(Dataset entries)
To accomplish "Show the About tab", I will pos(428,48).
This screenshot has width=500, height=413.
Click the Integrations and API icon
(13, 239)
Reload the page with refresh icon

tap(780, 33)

Work task:
Going line by line, set down the data above exactly as given.

Solved exercise:
To accomplish "Show the About tab", I will pos(428,48).
This screenshot has width=500, height=413.
Click the Integrations and API icon
(13, 239)
Reload the page with refresh icon

tap(780, 33)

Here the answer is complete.